[Task description]
Write out each line below precisely, passing over the pictures.

Items from a data source
%%

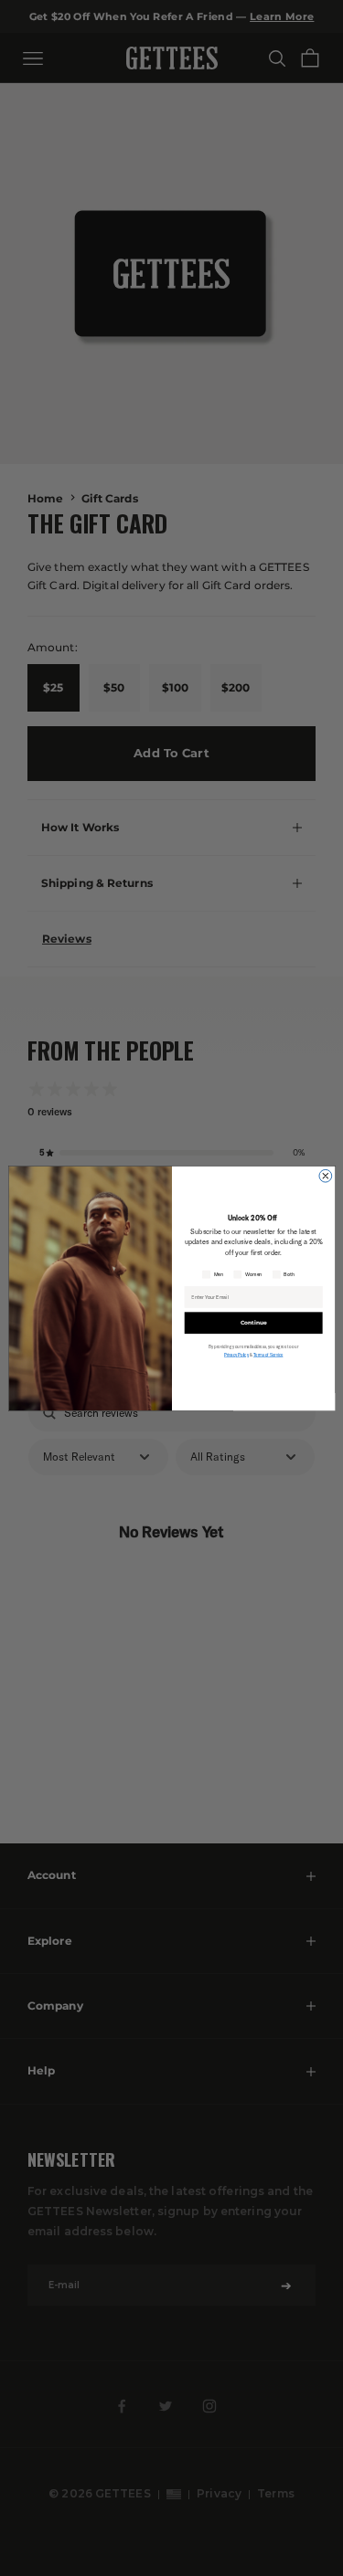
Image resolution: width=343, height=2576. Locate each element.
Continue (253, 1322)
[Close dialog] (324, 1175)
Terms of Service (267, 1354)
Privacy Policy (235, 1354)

%%

[Exercise response]
Image resolution: width=343, height=2576. Locate each element.
Continue (253, 1322)
[Close dialog] (324, 1175)
Terms of Service (267, 1354)
Privacy Policy (235, 1354)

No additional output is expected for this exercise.